:: Text block ::
——

# help with proving limits using Epsilon-Delta definition

by shirewolfe
Tags: definition, epsilondelta, limits, proving
 P: 3 I am having trouble proving the limits of quadratic functions such as the following. (I used "E" to represent epsilon and "d" for delta) lim [(x^2)+1] x->1 I found the limit, L, to equal 2 and have proceeded through the following steps: |f(x) - L| < E | [(x^2)+1] - 1| < E |[(x^2)-1]| < E |x+1||x-1| < E While I also know that 0 < |x-1| < d. My question is how do you find the numerical relationship between |x+1||x-1| and |x-1| so that I may find d in terms of E? (I was thinking of finding the bounded open interval in which |x+1||x-1| = |[(x^2)-1]| and substituting the greastest figure of the interval, which would be greater than |x+1|, in place of |x+1| so that I would have z|x-1|< E where z is an identified numerical value. However, in problems like the one above, |x+1||x-1| = |[(x^2)-1]| within a seemingly unbounded interval.) please help. your time and assistance is very much appreciated.

——

:: Data records ::
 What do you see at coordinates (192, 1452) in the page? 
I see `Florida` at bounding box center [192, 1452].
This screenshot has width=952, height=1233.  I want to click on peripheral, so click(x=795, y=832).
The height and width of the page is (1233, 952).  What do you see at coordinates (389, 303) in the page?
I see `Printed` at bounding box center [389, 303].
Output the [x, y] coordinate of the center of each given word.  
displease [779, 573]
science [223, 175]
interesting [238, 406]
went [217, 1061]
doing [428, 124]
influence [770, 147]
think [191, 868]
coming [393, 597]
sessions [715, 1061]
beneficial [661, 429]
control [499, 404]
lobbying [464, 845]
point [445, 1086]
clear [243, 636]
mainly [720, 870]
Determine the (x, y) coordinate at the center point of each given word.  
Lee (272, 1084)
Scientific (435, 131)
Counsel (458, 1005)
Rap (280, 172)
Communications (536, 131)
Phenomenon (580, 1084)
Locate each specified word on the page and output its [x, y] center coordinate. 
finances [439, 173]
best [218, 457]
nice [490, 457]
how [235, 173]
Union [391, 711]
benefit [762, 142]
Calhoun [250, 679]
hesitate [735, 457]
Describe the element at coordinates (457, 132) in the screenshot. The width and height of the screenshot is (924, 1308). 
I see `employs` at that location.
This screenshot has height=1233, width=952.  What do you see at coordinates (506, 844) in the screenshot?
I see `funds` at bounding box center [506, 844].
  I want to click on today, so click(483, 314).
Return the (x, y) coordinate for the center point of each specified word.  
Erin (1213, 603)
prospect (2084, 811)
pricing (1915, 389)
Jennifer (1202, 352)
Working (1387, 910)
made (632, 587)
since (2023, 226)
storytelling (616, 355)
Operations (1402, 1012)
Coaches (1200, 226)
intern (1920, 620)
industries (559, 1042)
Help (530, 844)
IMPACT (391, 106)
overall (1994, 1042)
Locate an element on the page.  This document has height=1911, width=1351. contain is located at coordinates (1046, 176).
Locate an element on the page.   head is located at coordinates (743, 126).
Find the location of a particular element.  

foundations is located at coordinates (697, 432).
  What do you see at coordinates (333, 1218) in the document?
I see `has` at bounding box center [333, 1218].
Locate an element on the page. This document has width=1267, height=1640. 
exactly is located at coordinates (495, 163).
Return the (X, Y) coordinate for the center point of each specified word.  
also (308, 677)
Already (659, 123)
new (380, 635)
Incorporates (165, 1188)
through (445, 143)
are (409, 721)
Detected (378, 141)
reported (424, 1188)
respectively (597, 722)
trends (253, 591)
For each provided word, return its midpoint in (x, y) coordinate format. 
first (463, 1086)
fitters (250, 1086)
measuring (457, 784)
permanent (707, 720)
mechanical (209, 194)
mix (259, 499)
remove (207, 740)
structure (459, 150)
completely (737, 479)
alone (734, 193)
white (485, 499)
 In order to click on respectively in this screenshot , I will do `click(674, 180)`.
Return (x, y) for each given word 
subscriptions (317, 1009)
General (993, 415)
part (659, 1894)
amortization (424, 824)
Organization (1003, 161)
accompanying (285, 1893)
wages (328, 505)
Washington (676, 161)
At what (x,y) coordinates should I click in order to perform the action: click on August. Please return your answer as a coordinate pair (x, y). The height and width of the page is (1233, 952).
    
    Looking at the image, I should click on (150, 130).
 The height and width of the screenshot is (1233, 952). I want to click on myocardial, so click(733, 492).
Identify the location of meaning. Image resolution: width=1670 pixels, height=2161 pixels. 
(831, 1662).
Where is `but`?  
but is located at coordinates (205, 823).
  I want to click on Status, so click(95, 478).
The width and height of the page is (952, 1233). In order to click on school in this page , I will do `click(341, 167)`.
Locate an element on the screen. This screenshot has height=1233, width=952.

——

:: Work to complete ::
1. Answer these about the forum thread:
(a) Who posted it?
(b) What letter does the poster use to stand for delta?
(c) What value did the poster find for the limit L?
2. Rewrite the rows starting at the one containing "Jennifer (1202, 352)" and ending at the one containing "exactly is located at coordinates (495, 163).", replacing "Locate an element on the page" with "Find one element on the page" and leaving everything else unchanged. Return only those rows.
The forum thread and the rows were taken from separate sources.

:: List of solutions ::
1.
(a) shirewolfe
(b) d
(c) 2

2.
Jennifer (1202, 352)
Working (1387, 910)
made (632, 587)
since (2023, 226)
storytelling (616, 355)
Operations (1402, 1012)
Coaches (1200, 226)
intern (1920, 620)
industries (559, 1042)
Help (530, 844)
IMPACT (391, 106)
overall (1994, 1042)
Find one element on the page.  This document has height=1911, width=1351. contain is located at coordinates (1046, 176).
Find one element on the page.   head is located at coordinates (743, 126).
Find the location of a particular element.  

foundations is located at coordinates (697, 432).
  What do you see at coordinates (333, 1218) in the document?
I see `has` at bounding box center [333, 1218].
Find one element on the page. This document has width=1267, height=1640. 
exactly is located at coordinates (495, 163).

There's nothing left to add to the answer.